Lui t'indica con la testa un lato della palestra. Sai che da quella parte ci sono solo siepi e qualche albero e poca illuminazione. E pensi che davvero non sia un buon posto in cui andare da sola; ma che anche starsene lì ad aspettare o tornare dentro fingendo che nulla sia successo, non risolverebbe nulla. Né sarebbe un modo maturo di affrontare un problema.

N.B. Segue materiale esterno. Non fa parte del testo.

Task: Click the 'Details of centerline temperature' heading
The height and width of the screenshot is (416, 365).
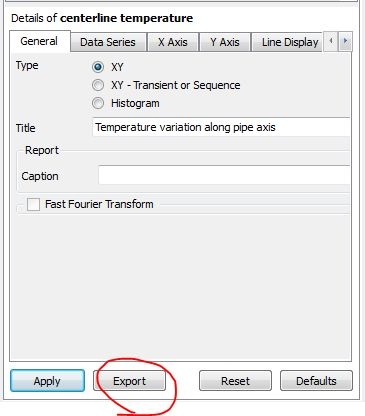Action: tap(102, 18)
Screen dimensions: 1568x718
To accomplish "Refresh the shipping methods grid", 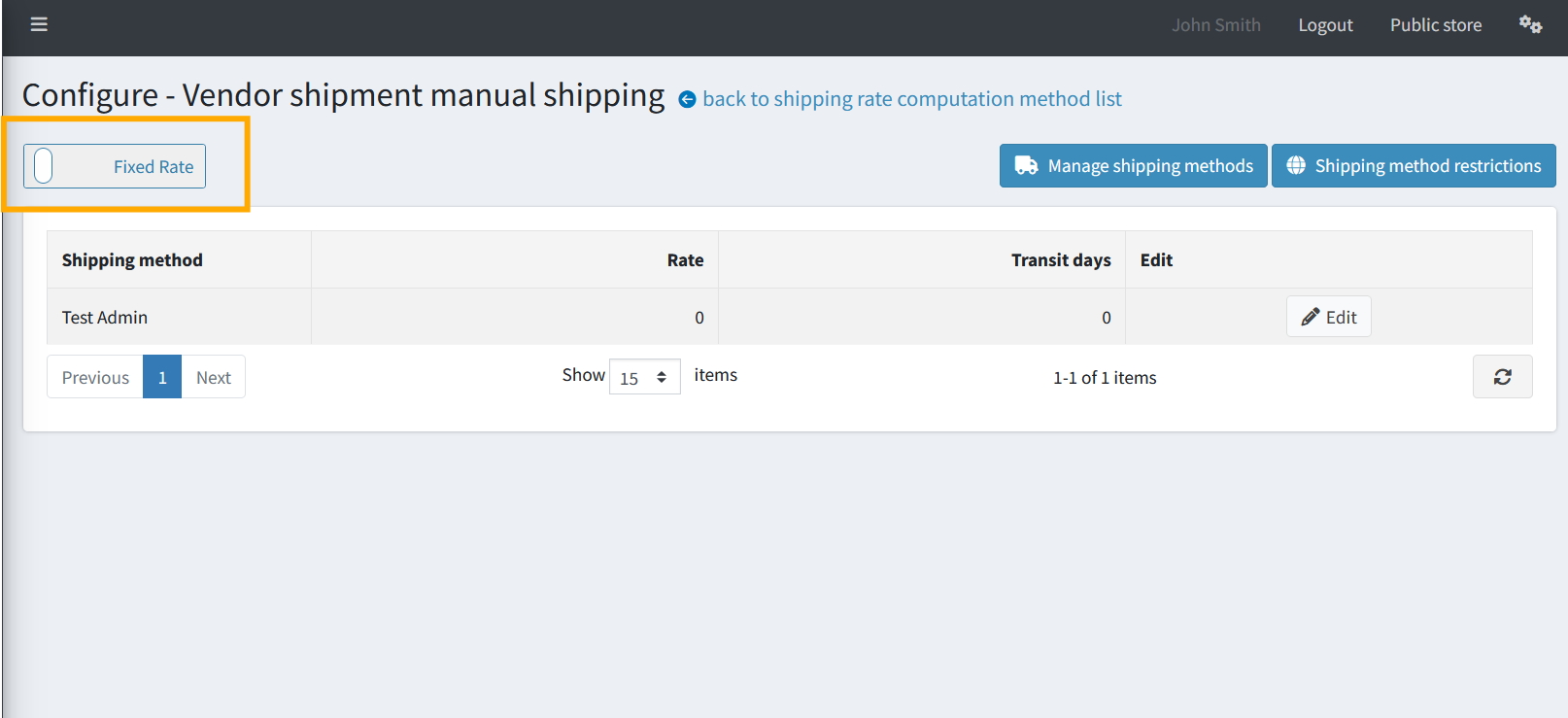I will tap(1502, 377).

Così fai al ragazzo: «Tu tornatene dentro e sta fuori da questa storia.» lo molli, poi, mentre controlli che il tuo vestito sia in ordine, aggiungi: «e per la prossima volta, fatti un piacere: pensa con la tua testa. Non è dignitoso per un giovane uomo come te lasciare che siano gli altri a pensare al suo posto. E poi, non siamo più alle elementari; potrei denunciarti per ciò che hai fatto.» Lo lasci lì mentre quello sì rialza e inizi a procedere a passo di marcia verso il punto in cui ti aspetta la persona che forse ti odia di più al mondo.

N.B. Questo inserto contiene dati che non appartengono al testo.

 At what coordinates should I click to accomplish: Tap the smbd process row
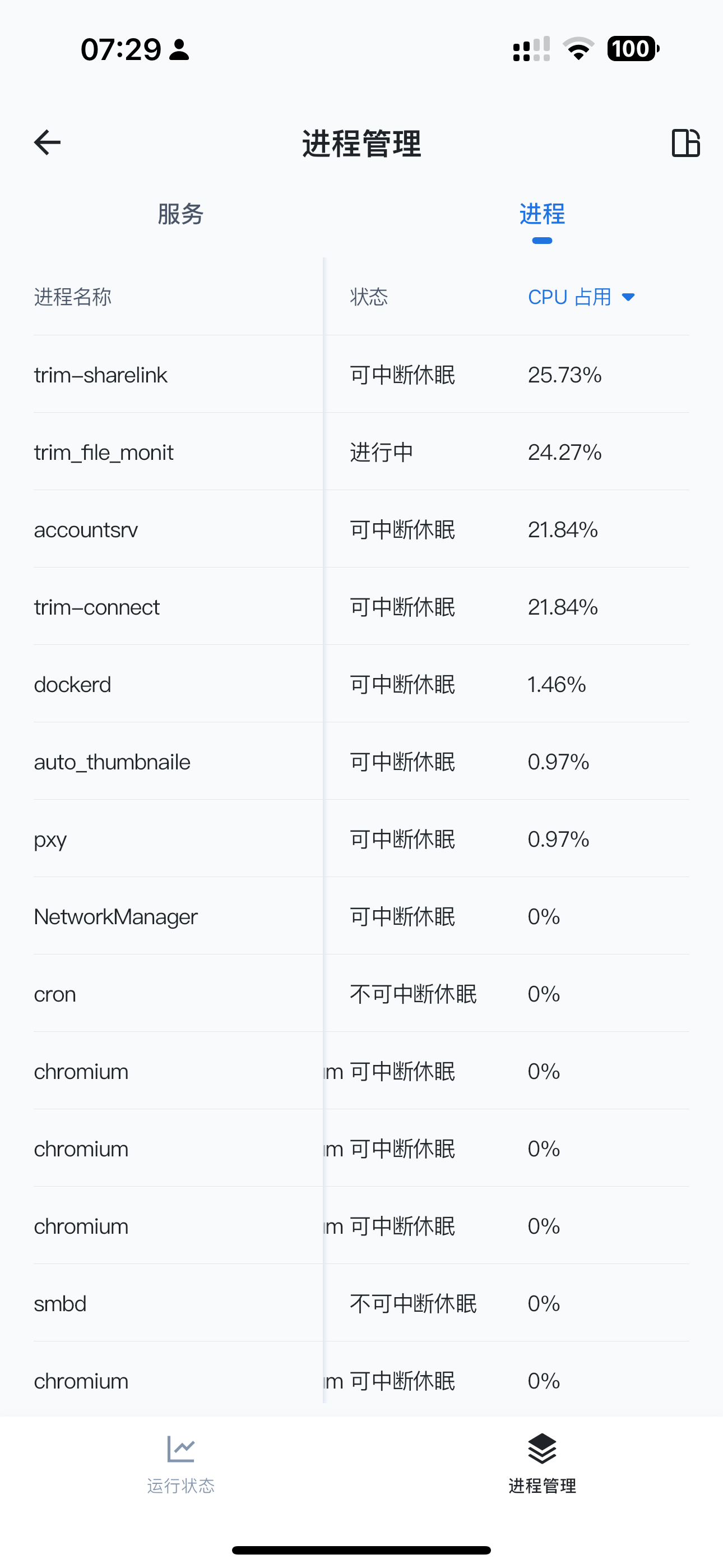pos(362,1303)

Il profilo di Melissa lo riconosci subito malgrado il buio. E pensi che è bella – anzi – che è persino più bella del solito. Delle altre persone presenti non distingui che le ombre. Due sono di ragazze che non fatichi a identificare come le due arpie che seguono la tua avversaria ovunque. La quarta non la distingui se non come appartenere a un ragazzo.

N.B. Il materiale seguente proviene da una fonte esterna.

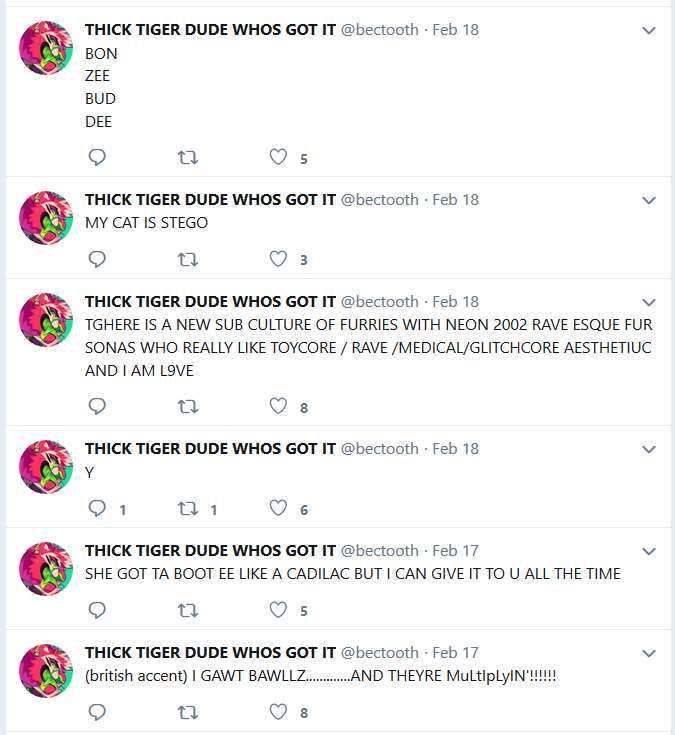
Task: Open options chevron on BON ZEE BUD DEE tweet
Action: pos(649,30)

«Ecco la stronza» senti dire nel buio da una delle ombre. Ma tu ignori tutti. Vai diretta da Melissa e le dice che sei lì, visto che lei vuole tanto parlarle, ma che non sarai più disposta a sopportare un sopruso da parte sua o di uno dei suoi tirapiedi, che il suo non è un comportamento da adulta, e che è da una vita che ti tormenta e che ormai sei piuttosto stufa. Lei sembra allibita. Ma quel suo stato dura solo un momento. Poi inizia a parlare, anzi, a urlare. E quello che le esce dalle labbra è l'equivalente di bile rancorosa trasformata in parola. T'insulta, spalleggiata dalle sue amiche, e in quella sequela si lascia sfuggire che tu vuoi portarle via il ragazzo, che quello è il SUO ragazzo, e che tu sei una sfigata, un'infelice e che dovresti abbassare la cresta a scuola che da un po' di mesi ormai sembri esserti montata la testa forse a causa dei complimenti che tutti ti fanno, e dell'ammirazione che provano per te, ma che hai solo fatto di tutto per metterti in mostra ma che primo o poi tutti torneranno a considerarti solo una perdente come è giusto che sia, ma che devi tornare presto in riga che altrimenti ti saresti fatta male perché tutti avevano notato che tu e Manuel – che è il SUO ragazzo – avevate passano almeno due ore chiusi da soli nel magazzino della palestra a fare chi sa cosa, e che così proprio non andava e che doveva menarti anche solo per averci pensato e così via. E ogni due per tre t'insulta dandoti della puttana e della stronza e della perdente con le due arpie a riempire i buchi tra i suoi insulti con altri insulti. E ancora e ancora.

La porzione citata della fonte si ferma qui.